As they walked to the barn, she lied. She said, “Here, we trade horses around so that we can know them all.”

That caused Cliff to pause and look at the neophyte. So he settled that right away. He told her firmly, “If I take a horse as mine, I’d rather no one else rode him.”

Chancy glanced over at him as she considered him with a tilted-back head. “That’s a little stingy.”

He looked around as men tend to do. He was stem. “It’s the way I work. Then I don’t have to remember which horse I’m on and what quirks it has. I can understand the animal better.”

“You call them... animals?”

He grinned. “I’ve never ridden a human.” As soon as he said that, he sunk his teeth into his lower lip.

Apparently she didn’t understand the unintended innuendo.

She was twenty, by then, and all the crew had treated her as if she was isolated and had never read nor heard anything.

The two went into the barn. Cliff asked, “The other horse. Is that yours?”

And she smiled. “Yes.”

He asked softly, “Anybody else ride it?”

“No.”

He was firm. “Nobody else’ll ride mine.”

“That’s selfish.”

He looked at her unduly, with his slitted eyes considering. Then he told her in that soft voice, “I’m selective.”

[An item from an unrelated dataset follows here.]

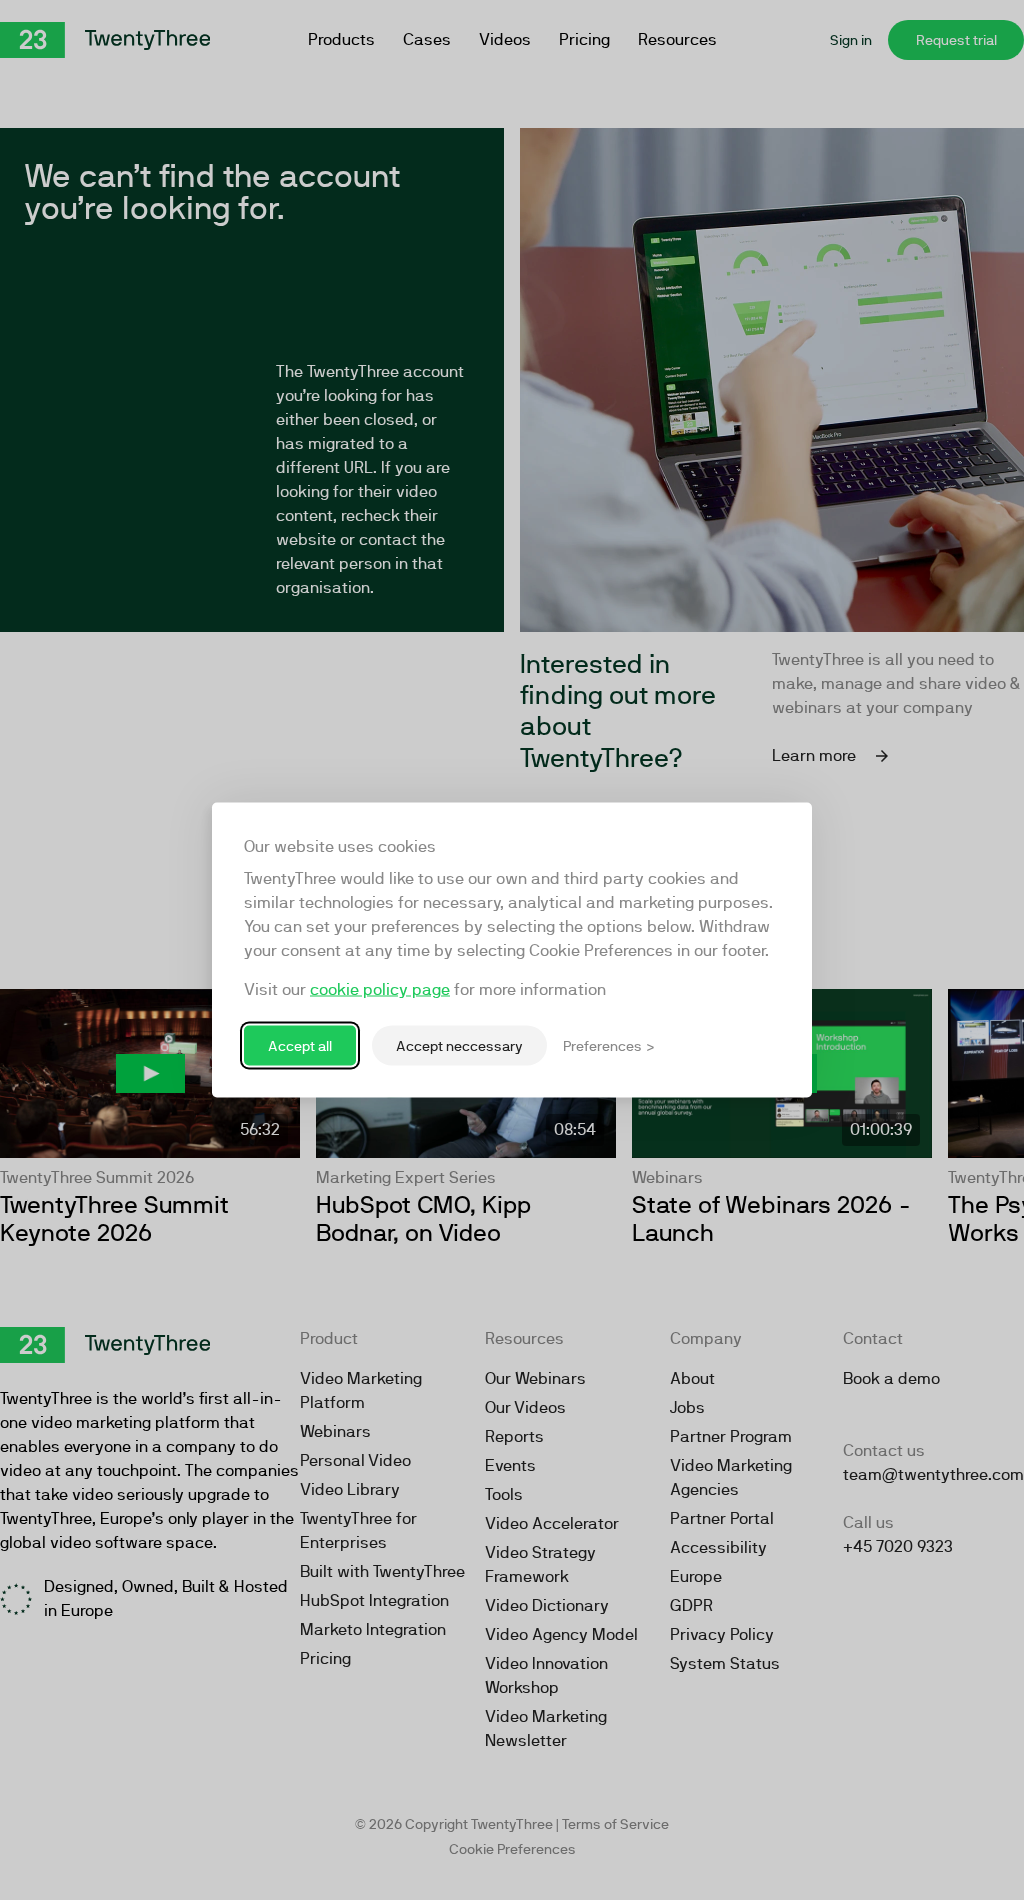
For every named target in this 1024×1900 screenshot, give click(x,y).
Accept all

She figured he’d decide on his own horse and then keep it to himself. She just hoped he liked the one they’d chosen for him.

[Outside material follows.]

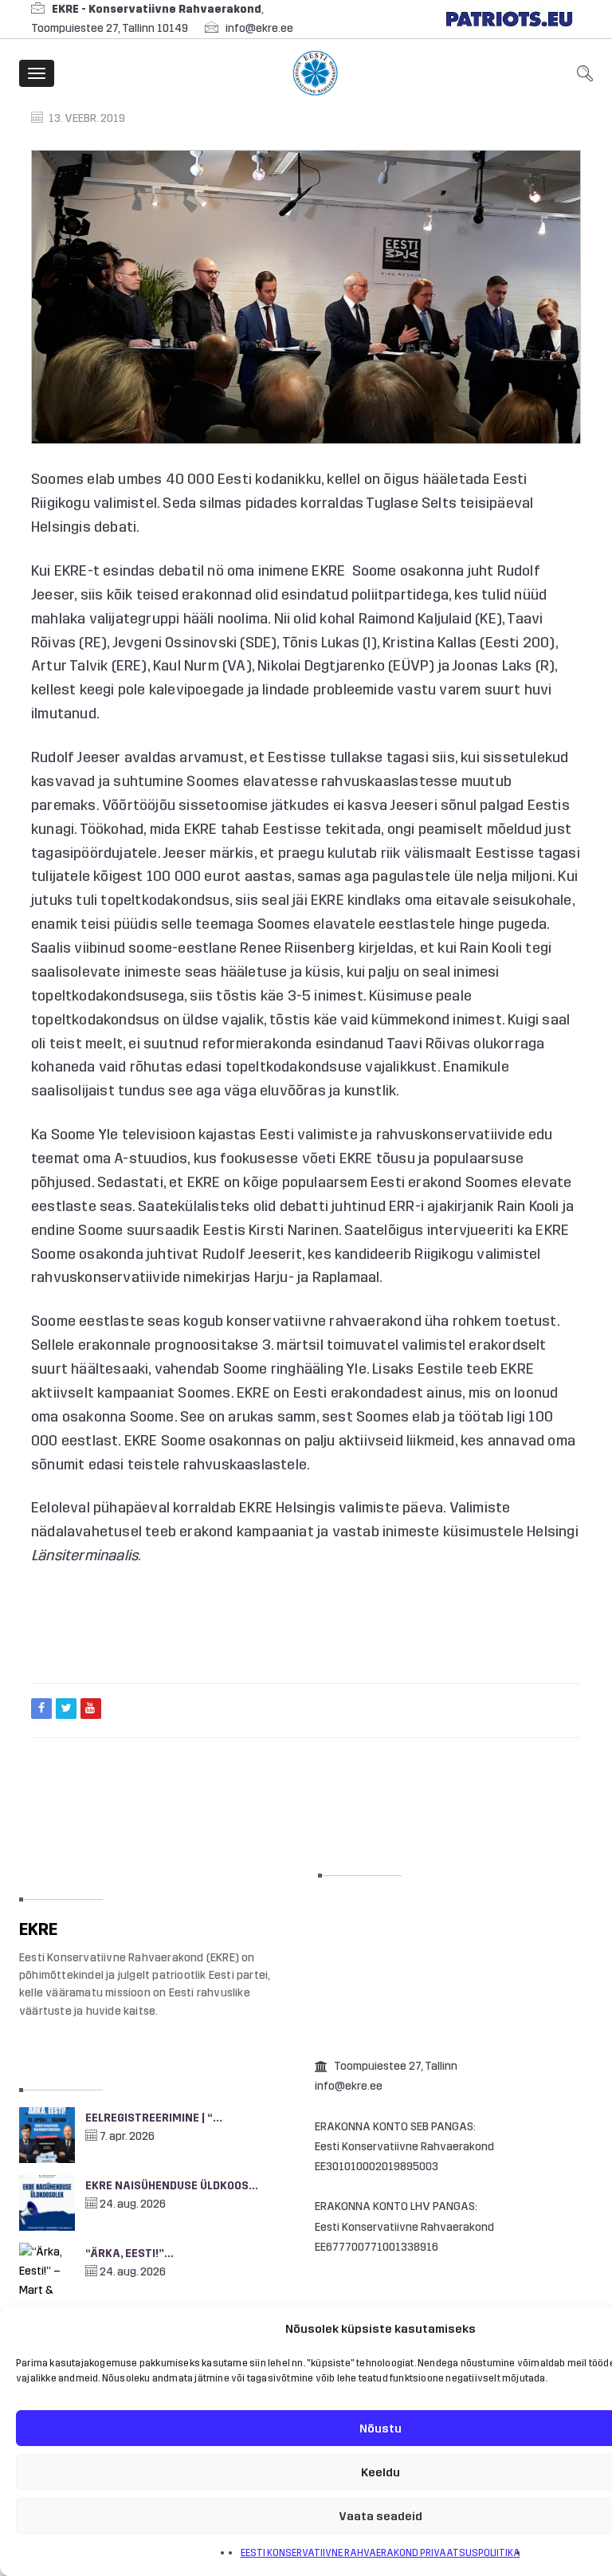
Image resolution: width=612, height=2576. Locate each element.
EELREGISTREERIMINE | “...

Inside the barn, Cliff looked at her horse with interest and even petted it, but he asked, “Which of these is the one for me?” He’d already decided on the stallion but he could be reasonably tactful.

So she showed Cliff Jasper. He was the one.

The horse and man observed one another, and it was Cliff who went to the horse. Jasper was steady and waiting. And the man gave the horse a sugar cube.

The bribe made Chancy smile.

But Cliff’s hands went over Jasper, getting the horse familiar with him. He took up each hoof and looked at each one. And during all that time, Cliff was running his hands over the horse and talking to him.